I used to write my feelings and mean it. Now I am shatter skull. Too concerned with meaning to rip open those boundaries of logic and self-perception, those fallacies to be done away with, scattered stones or skipping stone across and away from shore over the water. Fins breaking surface. God damn it. I’ve been scattered stones skipping across the lake. I hate to keep my thoughts from myself and wonder at the immensity of it all. Why can’t I get to the center where I felt warm with the others who made it there? All winded and happy and crazy-eyed? Slow, stiff legs crooked and curled up in self doubt like hibernating caterpillars. Not a good metaphor sweetheart. I’ve loved you in a sense that made sense with distance and I loved her in a sense that only proximity could nourish. Love is not a word I’ve ever used comfortably. With social suicide notes with great asterisks after every statement*
*I have no love for mirrors. I have no love for echoes. There is a beauty in the real moment. Something I’ve long ago lost. Something I’d grasped at in my writing when I was 18. Six years later, sentimentally homeless, numbjawed from grinding, almost physically stranded on all of the islands of options I’ve held dear to me with a rigorous self scrutiny. I am not a person, only a shell. I want to become what I wanted to become before I became what I am.
“I don’t believe you.” Well, fuck. I needed a clean break and let myself sink into the silt. Overhead conversation. Rude little jabs. Pseudoscientific women and a sad and lonely old man. I am sinking out of their oblivion at least with rum and orange juice. With ruined lawn chairs. With evergreen trees. I can’t imagine my old man becoming physically helpless. I can also see it happening. I cannot imagine my mother becoming a shakra guru but I can also see her library books. I am settled into a routine of “nothing better than..” or a blood line of my own severed longings. God, I’m reaching. Settled into the sedimentary rock, moving subcontinental, or pacific plate shifting upward through the ring of fire. I can’t forget the lava. The raw human emotions buried under my frustrated, disgraceful existence. Simple motions make me ill. I am to be dishonest with myself until I see a new sociological code for me to crack. Oh yes of course I will project my inquities onto others less fortunate. My own, mine. I help a lamp out the window and signaled to them to come back. My old graces long lost in gutters and urinals. Hands groping toward a truthful and reflective object. “I had a good day actually.” Well, I don’t want to be a friend to you. Habanero cider or not. I’m dredging up half truths for others. The lies told to myself daily lost in the whirlpool of ice flakes and swollen dead bodies and all of my agitated worlds collapsing.
Holy fuck. I used to contain so many worlds and now I have imploded. Anxious tearing about paper and letting it litter the beaches like crashed ships ashore with empty treasure chests or bottles with messages written inside of them, but sunbleached out of clarity. I am right behind you. Or.
Don’t forget you are going to die.
That is the urgency that drove the younger me. I have been overgrown with a submissiveness like moss or climbing ivy taking down a barn.
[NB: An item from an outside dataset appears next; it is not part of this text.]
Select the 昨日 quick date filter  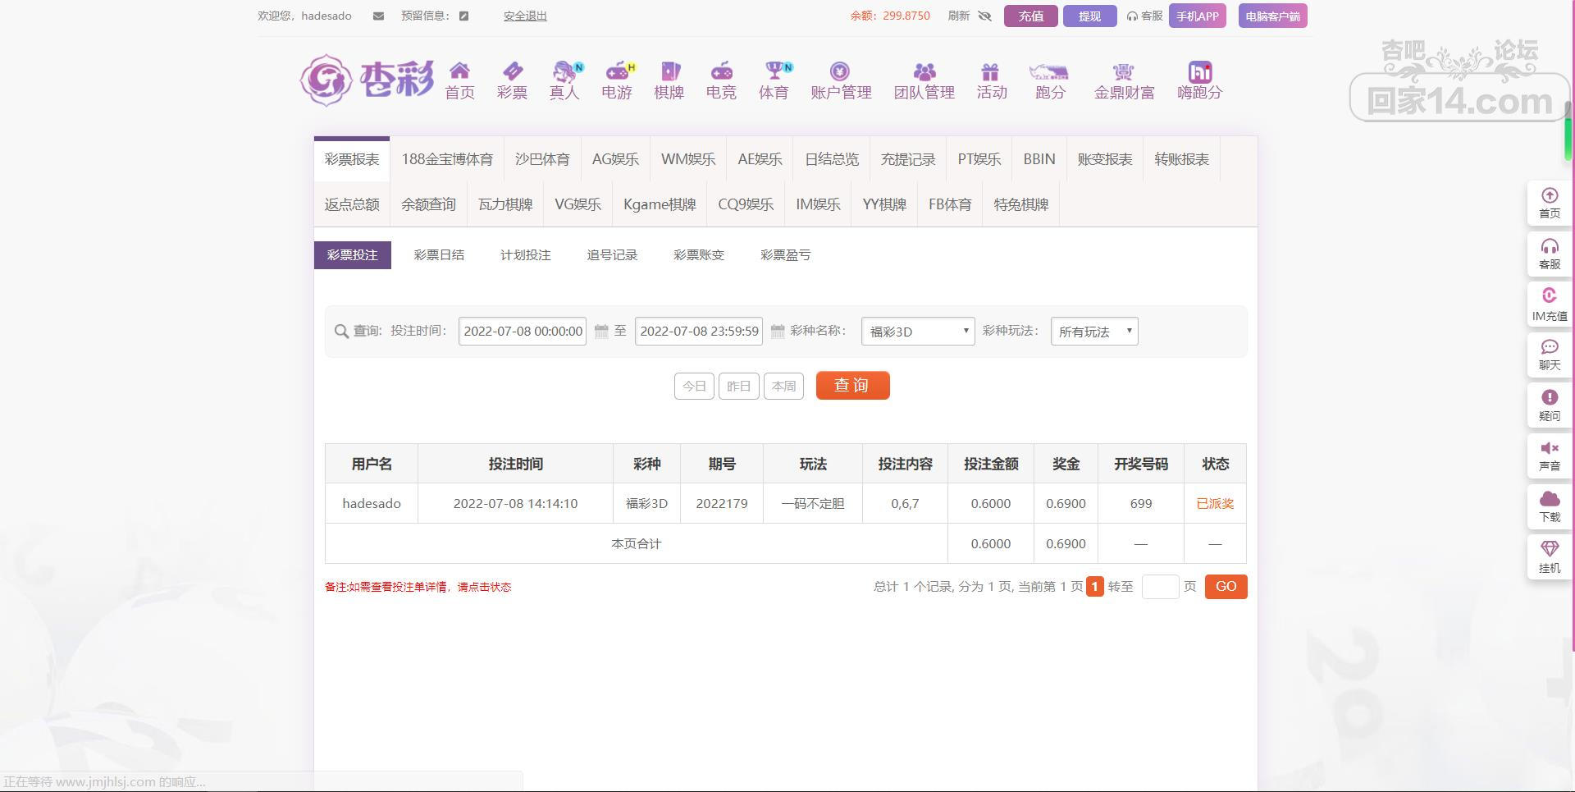[738, 387]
Last thing I needed to do was listen to this music. This sad and hurt little mess of sounds. I see a broken person. I feel the heat of all words I’ve needed to say and the cooling off of the words I should never have to. I want to see a future where it isn’t all so tiring and painful. I need to see myself improving for the better before the shadows of death swallow me up into that great hunger. No pain then. No pain left. No tired.
“bottle of whisky, throw the chairs in the pool”
A dark cloud washed away all my plans.
I’m killing myself slowly. My plants are saddened. I am flat. I lost interest in most things. Music is good. Writing is good. What good am I to do these things? Maybe all I need is some god damned validation. Something missing is collaboration. I am screaming my beautiful confusions into an empty cave without echoes. “baauhhhhm” and jesus christ just look at that freaking monster out there hollering at us, let’s stay still and shut the hell up.
Silence inside when my hands are moving through the motions of a machine with a logo. I am unhappy with every single action I’ve taken this week. My fingernails are cut and bleeding from slamming around cardboard boxes. I am helpful sometimes. I can’t take advise from my mother anymore. I hold my head down in shame and we misunderstand each other in a crazy intense way. We both need validation. Father needs epiphany. Sister needs healthy routine and trustworthy guidance. I need a goal and a direction. A little plan to move toward instead of letting my young twentys disappear into a vacuous waste of missed connections. Of temporary friends and bar stools and slurred words and awkward self-talk and vicious cigarette smoking and parental advice worth avoiding and work out routines and felt absences and deliverance. Jokes on you for taking the question to heart you damn fool. I did not get the joke and I am not laughing at all. I have no desire to laugh or tell a joke or be merry. What nonsense. Obviously he is brooding on something but no one can ask because it is against workplace policy and whiskey-pen and “fuck me! fuck me!” and another few cases spilling onto the sticky concrete. A mess of my consciousness here infected by my anxiety. I need a new habit – spill me over like a shot of whiskey consumed out of a half gourd.